# minion method on brinkman bullet



## dpenrod (Jul 22, 2012)

will the minion method work on a bullet smoker?  like the idea of not having to baby sit the grill.  for chicken thighs, how many unlit briquettes would i need to put in the pan and how many lit should i use?


----------



## Nick Prochilo (Jul 22, 2012)

Yes. I use 1/3 of a chimney.


----------



## Toby Keil (Jul 26, 2012)

Minion method works great on my WSM but not sure about on a Brinkman. I only light about 10 briquets then once they're going, I pour em into the center of my main charcoal in the smoker.


----------



## Frank h (Sep 27, 2012)

dpenrod said:


> will the minion method work on a bullet smoker?  like the idea of not having to baby sit the grill.  for chicken thighs, how many unlit briquettes would i need to put in the pan and how many lit should i use?



Hi D...
No reason why the minion method wouldn't work on your brinkmann. Go for it!
Chicken thighs cook fairly quickly too , so it should be pretty easy. 
Do a beer can chicken sometime , then you'll appreciate not having to baby sit that smoker.


----------



## bigwheel (Sep 27, 2012)

Just to cover the bases here..if this is the regular old ECB type bullet..its going to need some air holes drilled in the firepan. Otherwise it aint going to be able to get hot enough to cook. Now if you have a model which allows air to the underside of the fire..I take this back of course.


----------



## Max1 (Sep 27, 2012)

I think they may have renamed that smoker to the Smoke and Grill last year, but anyway, I would have to agree with BW. If you can add a bunch of air holes to the charcoal pan to allow air in, otherwise the charcoal will smother itself. I had problems with my Vertical Brinkmann until I did this. Another issue if you are having a hard time retaining heat, just remove your water pan, I used a water pan for sometime, until Jeff (007bondJB) remarked in one of his videos that having a water really does not introduce anymore moister into your item that you are smoking. Some may disagree with the comment, but for me, the water pan did nothing. You are better off covering it with foil and putting some heat retaining rocks in it. 
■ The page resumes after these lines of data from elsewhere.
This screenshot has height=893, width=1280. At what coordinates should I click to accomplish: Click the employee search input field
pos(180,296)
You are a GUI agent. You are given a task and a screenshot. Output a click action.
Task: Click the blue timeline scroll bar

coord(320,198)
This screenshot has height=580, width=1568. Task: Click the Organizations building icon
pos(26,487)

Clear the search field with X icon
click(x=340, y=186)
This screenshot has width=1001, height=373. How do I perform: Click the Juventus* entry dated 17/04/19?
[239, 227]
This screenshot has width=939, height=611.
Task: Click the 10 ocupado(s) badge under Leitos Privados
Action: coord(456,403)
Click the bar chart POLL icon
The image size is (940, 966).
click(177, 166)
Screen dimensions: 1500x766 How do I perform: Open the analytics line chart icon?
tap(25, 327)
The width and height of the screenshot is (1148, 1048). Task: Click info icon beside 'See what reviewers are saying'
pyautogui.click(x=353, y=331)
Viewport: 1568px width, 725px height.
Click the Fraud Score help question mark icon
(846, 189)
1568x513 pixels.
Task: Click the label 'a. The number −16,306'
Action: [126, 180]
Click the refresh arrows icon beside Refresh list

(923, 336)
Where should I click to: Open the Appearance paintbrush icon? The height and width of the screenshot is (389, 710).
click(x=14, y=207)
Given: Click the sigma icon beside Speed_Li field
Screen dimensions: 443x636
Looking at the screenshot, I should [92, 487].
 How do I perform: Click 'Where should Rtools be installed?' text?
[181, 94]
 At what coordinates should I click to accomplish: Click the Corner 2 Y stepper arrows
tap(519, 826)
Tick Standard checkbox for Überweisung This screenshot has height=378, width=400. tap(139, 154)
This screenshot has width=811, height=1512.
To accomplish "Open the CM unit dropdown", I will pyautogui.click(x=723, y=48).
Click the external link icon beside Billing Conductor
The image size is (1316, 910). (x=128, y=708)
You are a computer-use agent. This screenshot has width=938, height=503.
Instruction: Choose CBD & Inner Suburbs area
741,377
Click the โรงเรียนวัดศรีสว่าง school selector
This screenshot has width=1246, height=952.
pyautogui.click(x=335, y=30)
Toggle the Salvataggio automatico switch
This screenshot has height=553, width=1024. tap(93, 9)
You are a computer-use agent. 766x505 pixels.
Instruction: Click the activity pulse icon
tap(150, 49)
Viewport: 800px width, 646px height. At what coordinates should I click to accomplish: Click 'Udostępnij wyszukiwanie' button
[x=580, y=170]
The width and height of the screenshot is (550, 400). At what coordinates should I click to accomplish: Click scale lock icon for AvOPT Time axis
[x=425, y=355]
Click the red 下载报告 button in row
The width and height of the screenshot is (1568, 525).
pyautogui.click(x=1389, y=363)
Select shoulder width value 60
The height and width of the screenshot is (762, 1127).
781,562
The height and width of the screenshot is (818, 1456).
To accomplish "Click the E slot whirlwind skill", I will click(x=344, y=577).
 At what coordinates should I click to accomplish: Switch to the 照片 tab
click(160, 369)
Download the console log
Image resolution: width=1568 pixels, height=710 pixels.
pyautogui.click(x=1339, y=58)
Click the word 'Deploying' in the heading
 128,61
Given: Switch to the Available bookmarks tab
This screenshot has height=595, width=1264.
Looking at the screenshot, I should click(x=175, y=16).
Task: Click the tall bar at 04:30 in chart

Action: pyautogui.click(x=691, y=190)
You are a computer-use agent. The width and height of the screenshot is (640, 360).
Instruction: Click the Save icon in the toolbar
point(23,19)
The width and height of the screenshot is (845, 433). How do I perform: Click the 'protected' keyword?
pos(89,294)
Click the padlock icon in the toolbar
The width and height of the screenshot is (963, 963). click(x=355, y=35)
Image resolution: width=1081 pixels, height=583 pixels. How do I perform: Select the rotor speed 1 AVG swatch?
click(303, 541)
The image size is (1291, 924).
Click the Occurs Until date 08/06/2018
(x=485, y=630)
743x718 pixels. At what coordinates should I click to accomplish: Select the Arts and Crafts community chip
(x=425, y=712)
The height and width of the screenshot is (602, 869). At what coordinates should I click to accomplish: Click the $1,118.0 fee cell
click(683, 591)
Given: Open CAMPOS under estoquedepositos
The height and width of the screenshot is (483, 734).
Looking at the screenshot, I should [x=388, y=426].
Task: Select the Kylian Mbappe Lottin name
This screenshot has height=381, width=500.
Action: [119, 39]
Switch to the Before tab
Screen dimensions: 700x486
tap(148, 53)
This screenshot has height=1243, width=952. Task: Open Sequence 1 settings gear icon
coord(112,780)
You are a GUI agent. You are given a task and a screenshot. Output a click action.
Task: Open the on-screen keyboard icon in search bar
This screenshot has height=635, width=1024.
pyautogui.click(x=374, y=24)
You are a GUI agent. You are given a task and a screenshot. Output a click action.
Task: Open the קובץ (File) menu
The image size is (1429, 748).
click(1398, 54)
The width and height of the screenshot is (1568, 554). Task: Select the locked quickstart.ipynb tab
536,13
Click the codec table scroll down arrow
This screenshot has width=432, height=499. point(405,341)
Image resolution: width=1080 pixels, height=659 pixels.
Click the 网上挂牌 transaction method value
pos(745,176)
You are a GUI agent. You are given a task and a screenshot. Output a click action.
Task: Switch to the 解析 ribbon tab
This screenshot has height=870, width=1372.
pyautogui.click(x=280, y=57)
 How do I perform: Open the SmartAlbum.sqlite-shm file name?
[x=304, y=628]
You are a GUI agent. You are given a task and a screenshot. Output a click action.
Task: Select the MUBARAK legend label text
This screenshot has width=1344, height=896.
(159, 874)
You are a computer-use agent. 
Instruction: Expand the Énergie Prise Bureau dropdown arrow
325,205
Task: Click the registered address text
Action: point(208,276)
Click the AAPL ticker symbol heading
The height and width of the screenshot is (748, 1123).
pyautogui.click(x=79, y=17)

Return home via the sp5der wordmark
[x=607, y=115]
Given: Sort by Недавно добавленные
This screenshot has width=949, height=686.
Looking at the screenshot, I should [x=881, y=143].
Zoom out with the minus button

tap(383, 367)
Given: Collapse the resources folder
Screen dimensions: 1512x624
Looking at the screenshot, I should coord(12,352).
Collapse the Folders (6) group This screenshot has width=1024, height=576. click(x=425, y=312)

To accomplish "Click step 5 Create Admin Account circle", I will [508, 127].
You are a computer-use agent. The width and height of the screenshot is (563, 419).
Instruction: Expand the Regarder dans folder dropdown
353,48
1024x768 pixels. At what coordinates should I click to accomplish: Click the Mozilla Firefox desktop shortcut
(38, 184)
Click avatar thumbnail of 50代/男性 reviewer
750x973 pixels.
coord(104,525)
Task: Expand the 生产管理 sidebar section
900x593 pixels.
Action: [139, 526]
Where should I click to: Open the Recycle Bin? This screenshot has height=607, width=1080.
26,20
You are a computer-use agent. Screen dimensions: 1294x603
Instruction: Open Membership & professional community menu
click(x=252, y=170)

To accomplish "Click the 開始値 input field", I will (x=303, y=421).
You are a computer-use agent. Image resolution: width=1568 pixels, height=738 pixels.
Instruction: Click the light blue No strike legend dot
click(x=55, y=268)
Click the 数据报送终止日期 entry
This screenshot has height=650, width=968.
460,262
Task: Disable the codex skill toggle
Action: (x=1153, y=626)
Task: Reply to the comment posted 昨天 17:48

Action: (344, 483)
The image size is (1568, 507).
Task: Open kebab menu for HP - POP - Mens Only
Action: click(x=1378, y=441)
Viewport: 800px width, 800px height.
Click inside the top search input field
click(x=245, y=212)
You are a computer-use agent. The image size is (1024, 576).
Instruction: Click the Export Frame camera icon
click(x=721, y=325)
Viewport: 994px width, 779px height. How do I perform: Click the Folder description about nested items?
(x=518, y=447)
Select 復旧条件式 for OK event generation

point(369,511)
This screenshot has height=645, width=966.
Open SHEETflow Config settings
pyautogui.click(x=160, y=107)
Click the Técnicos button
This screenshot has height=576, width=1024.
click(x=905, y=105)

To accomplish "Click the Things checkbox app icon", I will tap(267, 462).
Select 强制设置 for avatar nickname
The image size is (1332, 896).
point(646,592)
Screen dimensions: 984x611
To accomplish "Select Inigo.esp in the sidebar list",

A nice trick that I saw on youtube relating to your type of smoker is, if you have the 3 metal legs on the bottom that you set your fire pan on. Take those off from the inside and place them on the outside of the smoker. This gives you free access to your charcoal pan so you do not have to keep opening the door to stoke. Yes the pan will not hang in there but all you need is a brick to place under the pan.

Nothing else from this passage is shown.